__PROVIDED DATA__.
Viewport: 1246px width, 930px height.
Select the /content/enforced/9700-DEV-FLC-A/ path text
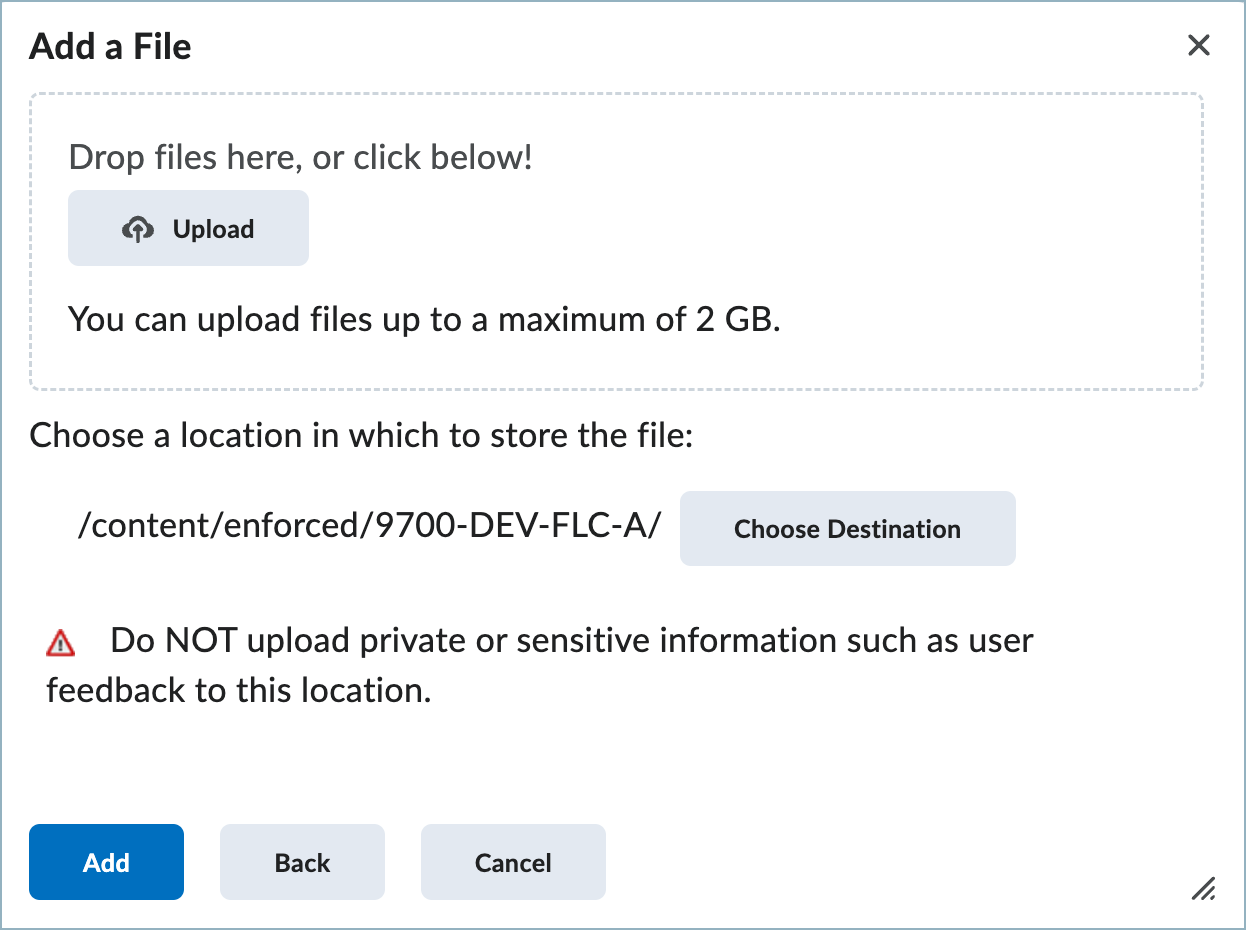coord(370,525)
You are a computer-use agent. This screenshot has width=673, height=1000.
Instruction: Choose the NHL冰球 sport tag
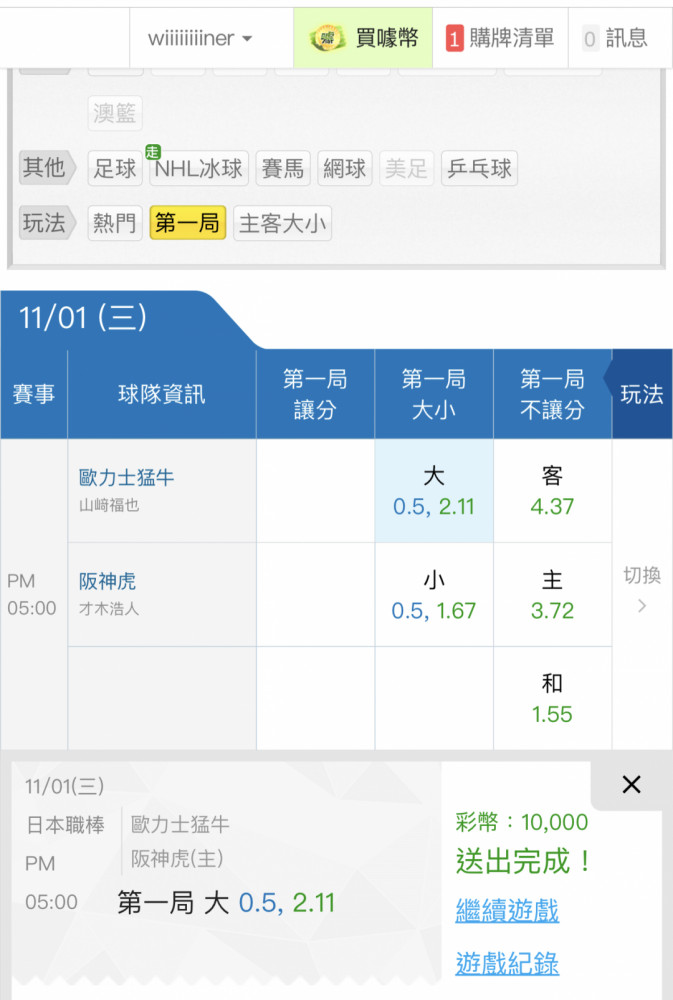click(x=198, y=168)
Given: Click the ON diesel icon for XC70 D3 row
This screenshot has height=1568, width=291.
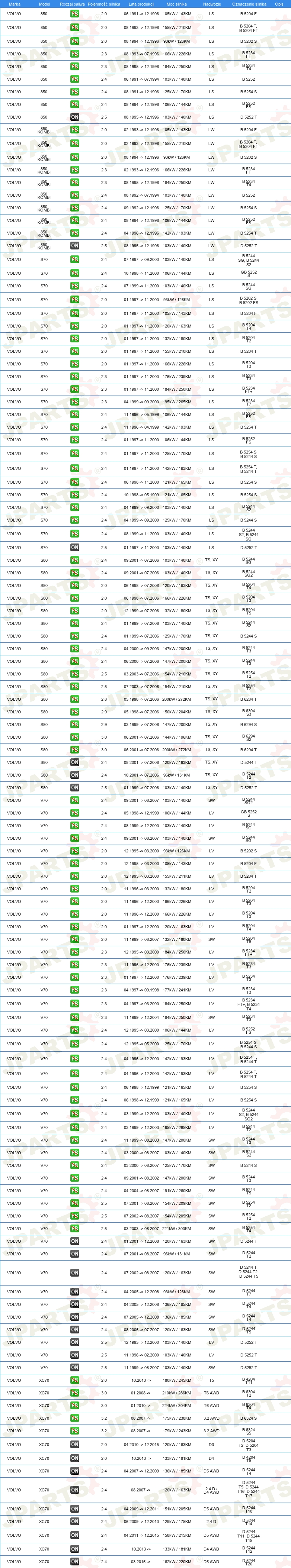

__WHAT IS NEEDED__.
Would you write out an exact copy of the entries above, with no images?

__ANSWER TO THIS EXERCISE__.
Viewport: 1246px width, 930px height.
Select the /content/enforced/9700-DEV-FLC-A/ path text
coord(370,525)
You are a computer-use agent. This screenshot has width=673, height=1000.
Instruction: Choose the NHL冰球 sport tag
click(x=198, y=168)
Given: Click the ON diesel icon for XC70 D3 row
This screenshot has height=1568, width=291.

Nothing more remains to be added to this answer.